To censor or not to censor?
That is the question confronting several of the world’s top e-book sellers as a messy abuse-themed self-publishing scandal brews.
Retailers including Amazon, Barnes & Noble, the UK’s WH Smith, and Canada’s Kobo have removed problematic self-published titles after the discovery of a slew of pornographic abuse-themed e-books. WH Smith and Kobo have gone so far as to shut down an entire website and suspend the sale of all self-published books, respectively.
The move came after news last week that these retailers, knowingly or not, were selling and profiting from self-published e-books featuring rape, incest, and bestiality. (Retailers collect a percentage of the sales on self-published books.)
According to news reports, titles such as “Taking my drunk daughter,” had been on sale on Amazon and search functions would automatically suggest phrases such as “daddy daughter impregnation.”
As a result, Amazon and Barnes & Noble have said they are in the process of removing such books. Kobo has temporarily suspended all self-published titles while it performs a review process. WH Smith took the serious step of shutting down its entire UK website while it removes abusive e-books.
The news illustrates the risks that come with self-publishing, which allows anyone to get their book published and pocket a significant share of the sales. Some, like self-publishing superstars Amanda Hocking and John Locke, have attained fame and fortune from their self-publishing success.
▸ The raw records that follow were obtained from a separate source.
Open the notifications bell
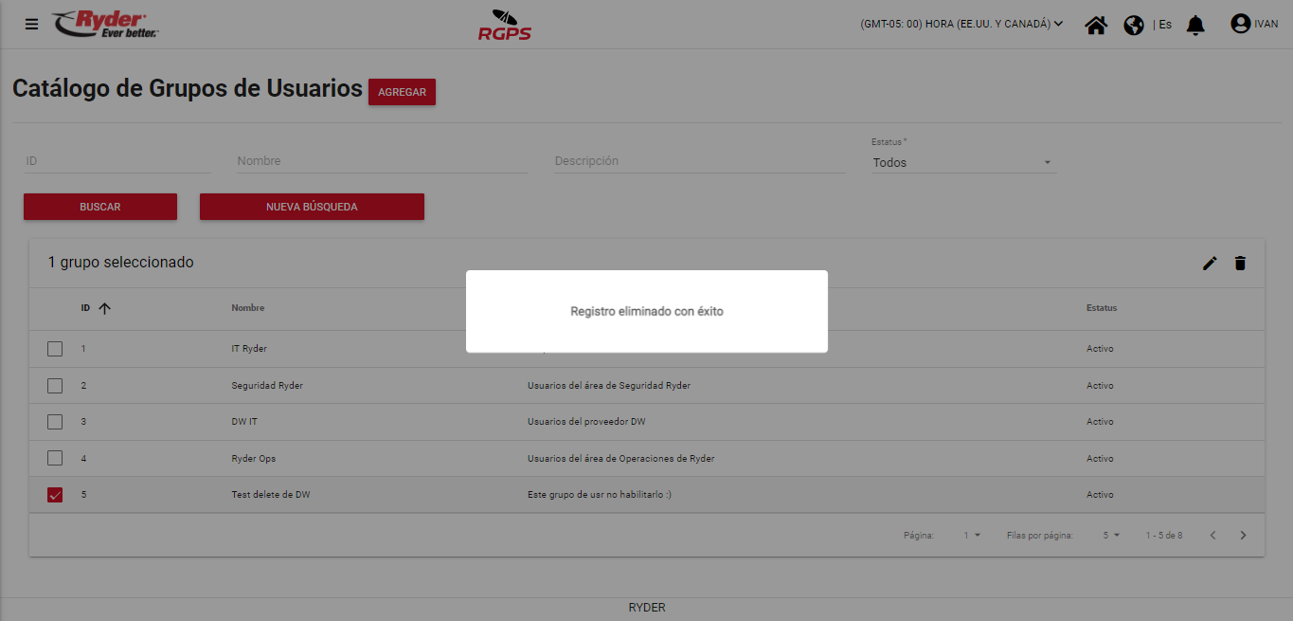The width and height of the screenshot is (1293, 621). coord(1196,25)
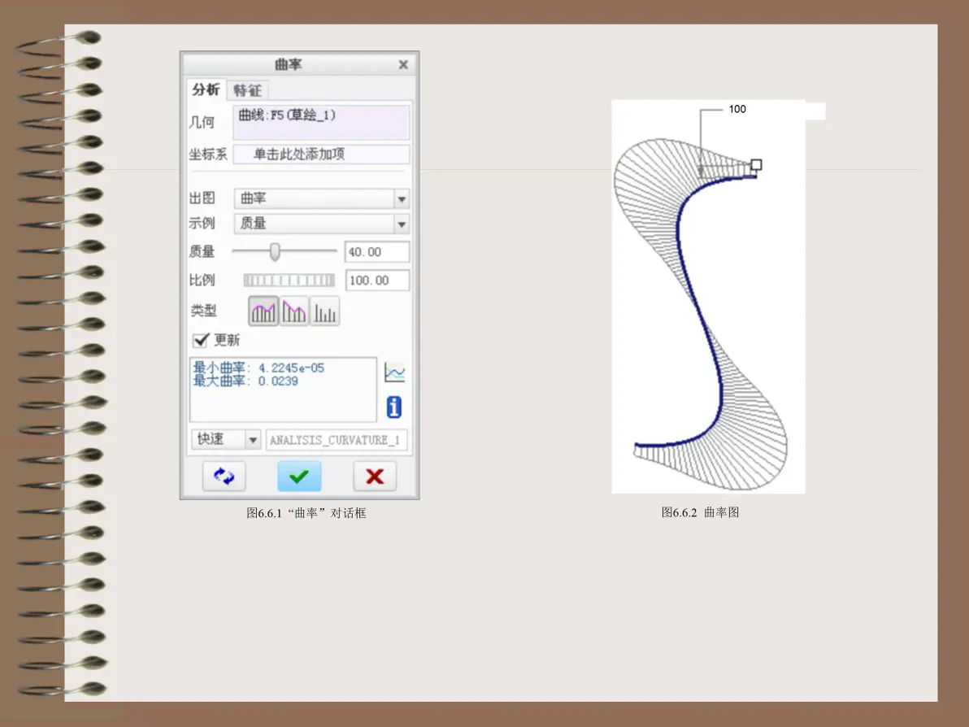
Task: Expand the 出图 dropdown showing 曲率
Action: [x=321, y=198]
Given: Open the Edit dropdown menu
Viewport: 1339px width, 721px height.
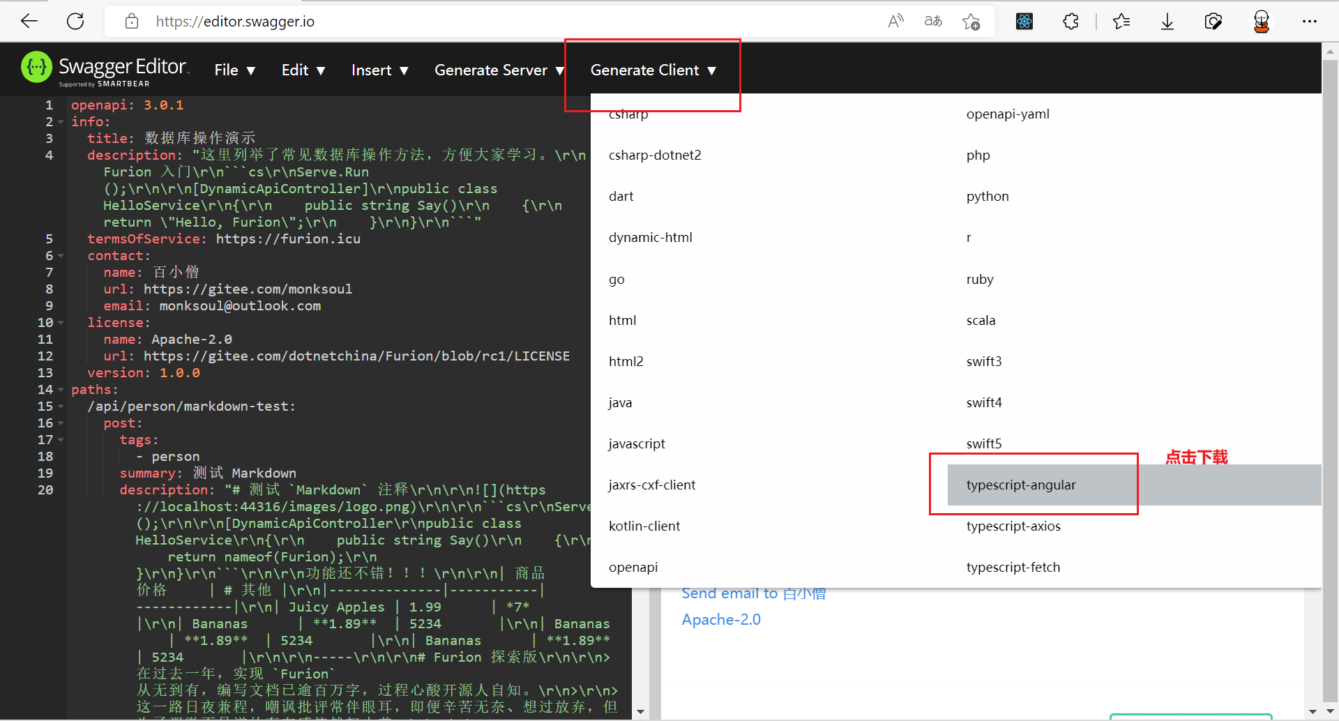Looking at the screenshot, I should click(303, 70).
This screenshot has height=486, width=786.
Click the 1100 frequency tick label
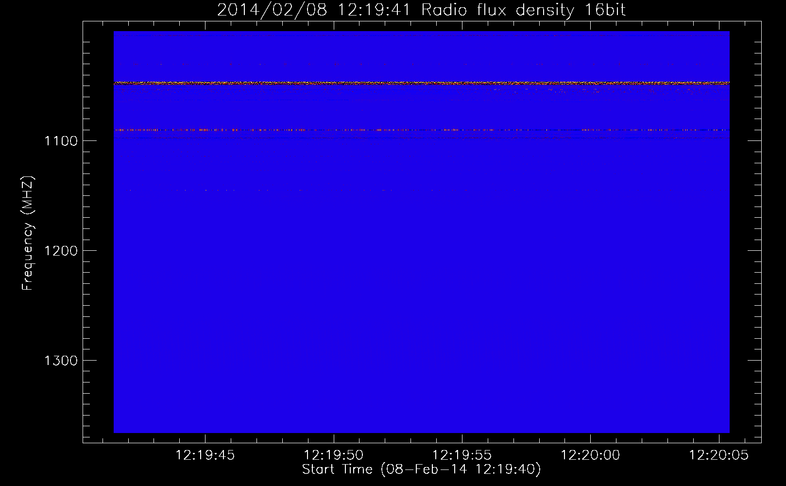click(61, 141)
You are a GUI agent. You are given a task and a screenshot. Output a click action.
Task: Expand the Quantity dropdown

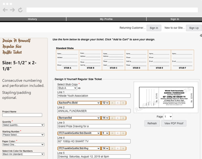click(x=23, y=125)
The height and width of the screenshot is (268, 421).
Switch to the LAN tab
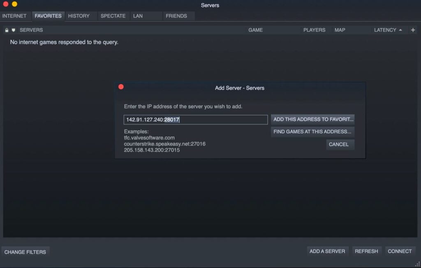137,16
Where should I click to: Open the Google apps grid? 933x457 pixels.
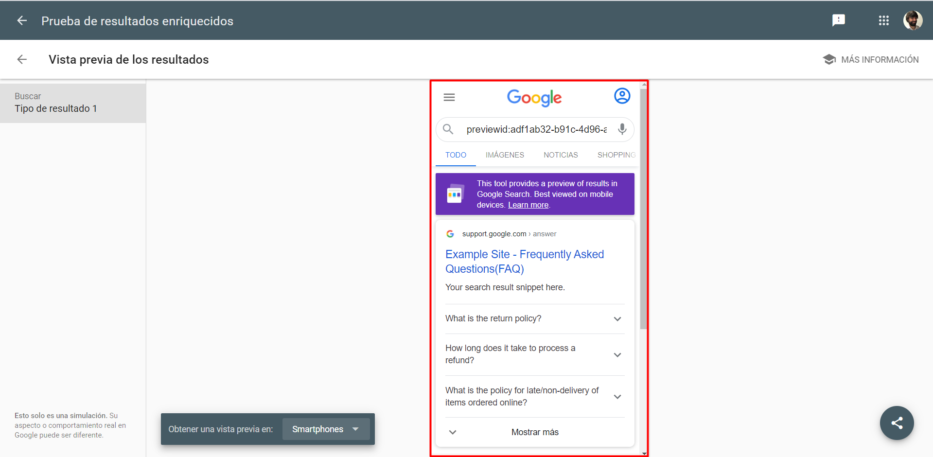click(883, 20)
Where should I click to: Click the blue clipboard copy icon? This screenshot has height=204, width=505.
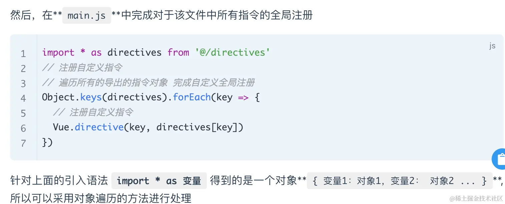tap(500, 159)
But there is a dark side: it’s the Wild West of publishing, with few controls, editors, or oversight. The result can be self-publishing embarrassments like abuse-themed e-books.
The controversy doesn’t end there. As a number of retailers act to remove abusive e-books from their sites, some observers are calling foul on censorship, saying pulling e-books is a violation of freedom of speech.
“We outlaw snuff films, child porn and, increasingly, revenge porn, because actual people are harmed during their production,” wrote PJ Vogt on OnTheMedia.org.
“Erotic fiction concerns fake characters who don't exist in real life."
But in many cases, e-content was in violation of retailers’ policies, and in some cases retailers themselves may be held liable for allowing access to such content without protection mechanisms.
(On Amazon, for example, guidelines for self-publishing state, “We don’t accept pornographic or offensive depictions of graphic sexual acts.”)
"The directors of Amazon have a very difficult question to answer: why are they making profits from pornography which, on the face of it, seems to be criminal?" said Mark Stephens, former chairman of the Internet Watch Foundation, a body responsible for monitoring criminal content online.
“At the very least there should be a certain class of material that is adult, which ought not to be universally accessible,” said John Carr, secretary to the Children's Charities' Coalition on Internet Safety, in an interview with the BBC.
At Digital Book World, Richard Stephenson, CEO of self-publishing platform YUDU, offers some well-tested advice on overseeing self-published content in his piece “3 Simple Censorship Rules Can Safeguard Self-Published Ebooks.”
YUDU, which seeks to be family- and school-friendly, asks its contributors to follow three main guidelines: No incitement to violence, no adult content, and no copyright abuse. Guidance on the second point states, “The content must be suitable for viewing with your friends and family. The content must be suitable for viewing at work with the knowledge of your boss & colleagues. The material used must be suitable for open sale in high street retailers or shopping malls.”
As the publishing world navigates the Wild West of self-publishing, the challenge will be balancing freedom of speech with acceptable content – all without bogging down the cheap, efficient, almost instantaneous process that is self-publishing.
Husna Haq is a Monitor correspondent.